Best Buy Won't Survive This Invisible Threat

As if there weren't enough reasons for Best Buy (NYSE: BBY  ) to fear for its life, (NASDAQ: AMZN  ) is in the process of creating one more. Could it be the straw that breaks Best Buy's back?

Over the past year, the e-commerce giant has been quietly expanding its network of fulfillment centers designed specifically to "pick, pack, and ship large items to customers such as kayaks and televisions."

In January of last year, it announced the construction of two such facilities in Texas. In October, another got under way in Florida. And in November, Amazon issued a press release saying that one will be built in Connecticut.

The news couldn't come at a worse time for Best Buy, as the company is still reeling from its disappointing performance over the holiday shopping season, during which "aggressive promotional activity" caused its revenue and gross margin to contract.

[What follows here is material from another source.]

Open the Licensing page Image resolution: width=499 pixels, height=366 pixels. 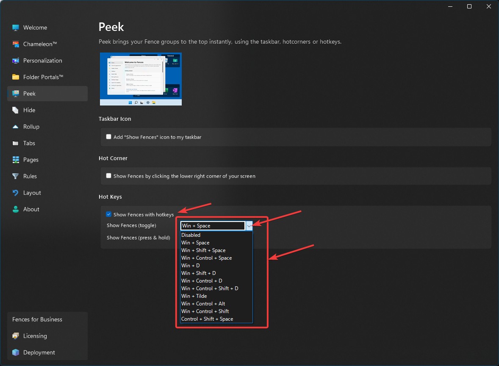(x=35, y=336)
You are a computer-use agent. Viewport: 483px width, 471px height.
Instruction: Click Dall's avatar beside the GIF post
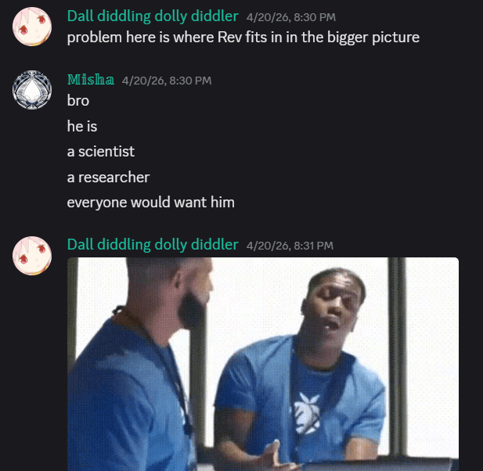click(32, 256)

Even more importantly, Best Buy has trained its eye on the television and appliances segments as strategic product categories going forward. As the company noted in its most recent quarterly report, it's in the process of optimizing retail floor space by, among other things, allocating more room for "growing products like mobile phones, tablets, and appliances."

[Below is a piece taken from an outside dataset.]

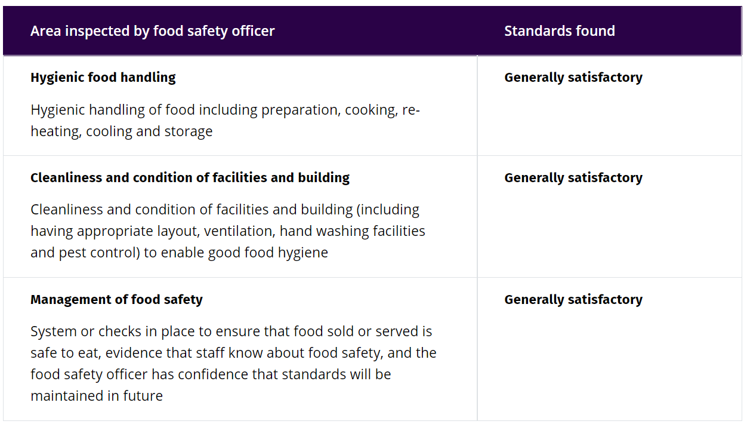Select the 'Management of food safety' heading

Now, to be fair, Best Buy currently generates only a small slice of revenue from appliances. In the most recent quarter, for instance, it looked to the product category for 8% of total revenue.

However, this figure belies the importance of the segment to Best Buy's future prospects. This is because appliances are far and away the company's fastest growing product category. In the three months ended Nov. 2, same-store sales of appliances increased by 23.5% over the year-ago period. By comparison, quarterly sales of consumer electronics fell by 2.5% and its entertainment category plunged by 26.8%.

Consequently, if Amazon begins to use its growing network of large-item fulfillment centers to stock and ship appliances, it isn't unreasonable to conclude that Best Buy will be robbed of any future growth opportunities going forward. Suffice it to say, this would be an unwelcome development for both the company and its shareholders.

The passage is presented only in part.